Monday, June 14, 2010

When the cat is not just away, but gone forever...

For all the folks who give little weight to historical “what ifs,” the thought experiment of envisioning how twentieth century history might have gone differently is a pointless one. Recent events, however, have me reprising a scenario in which the Russian Revolution of 1917 failed or never took place and being rewarded with some provocative conclusions about how world (“globalized”) capitalism has evolved now that the U.S.S.R. has in fact collapsed. Before I present this view, however, let me dispense with, out of hand, what I would imagine to be a conservative view of how things might have gone. For this, we need not go very far; the example of Communist China, with its far shorter life span, will do nicely.

What the Chinese call the “liberation” that took place under Mao Zedong in 1950 lasted a little more than two decades before a communist regime(n) was replaced by the almost maniacal capitalism the nation is now in the throes of, far shorter than the Soviet Union’s run of more than seven decades, the biggest part of the twentieth century. Conservatives, I would imagine, will argue that had the Nationalists under Chiang Kai-shek continued to rule, the disruptions of the fifties, sixties would never have taken place, and China would have quickly evolved into the capitalist powerhouse it now is. For why this view is sheer nonsense, the term “liberation” is worth analyzing a bit. Up until 1950, China was a conglomerate of what the Western powers like to euphemistically call “spheres of influence.” Had there not been a revolution, that reality would no doubt have continued. Whatever one may think of China’s various manifestations since 1950, one incontrovertible reality is that it is the Chinese and the Chinese alone who came to control their nation’s fate. One need only recall the lengthy debate here in the U.S., following the expulsion of Chiang to Taiwan about “who lost China?” as if it was ours to lose. The perceived loss of China played no small role in throwing our country into the madness of McCarthyism for a good part of the 1950s.

———

Pick up the essay on twentieth-century historical "what ifs" after its last sentence and keep writing it. The listing after this point is separate material, unrelated to the essay.

> Provided data:

———

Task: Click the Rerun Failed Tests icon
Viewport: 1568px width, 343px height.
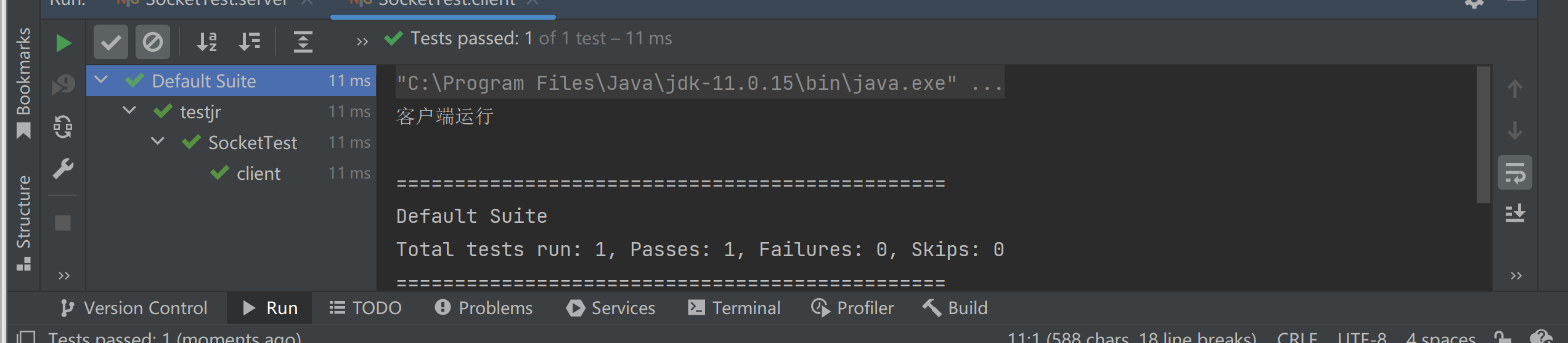Action: (x=63, y=84)
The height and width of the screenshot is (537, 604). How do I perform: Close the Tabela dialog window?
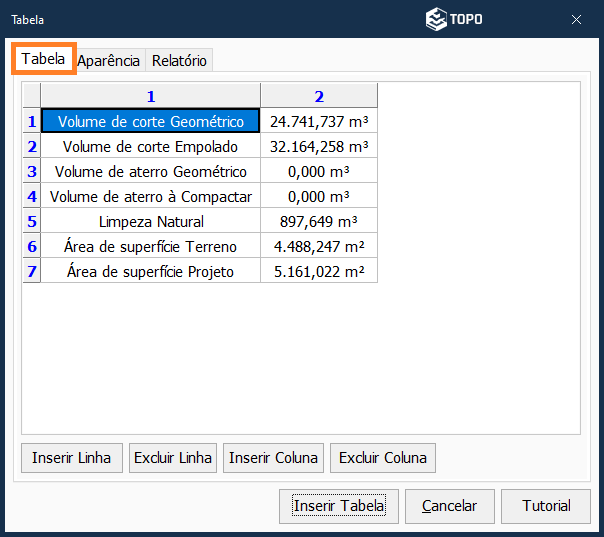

———

> Result:
Nevertheless, conservatives likely fantasize that a thriving Nationalist China would soon have emerged from the ruins of World War II and centuries of domination by the U.S., England and others of the European powers. I should say here that this is a point upon which one can only speculate. I have never seen such a conservative argument made directly in print, nor can we know if such an argument, if and when made, could be delivered with a straight face.
I would argue here that regardless of what thinks of the merits or horrors of the two great revolutions that took place in the twentieth century, the mere fact of their existence forced capitalism to reforms that might otherwise never have taken place. After the European and American military expeditions to Russia failed to thwart its revolution, and the Red Army under Trotsky finally dispatched the White Army in the early 1920s, capitalist ruling classes in all of the advanced nations could never go to bed without fearing that they would be awakened by the sound of their own working classes rising. That fear is now gone. There may be some lingering mice roaring in the Caribbean, South America or Asia, but, for the foreseeable future at least, it seems the great Marxist Utopian vision has been relegated to the “ash heap of history.” (Ronald Reagan’s [or one of his better educated speechwriter’s] play on Leon Trotsky’s having earlier damned capitalists to the “dustbin of history.”)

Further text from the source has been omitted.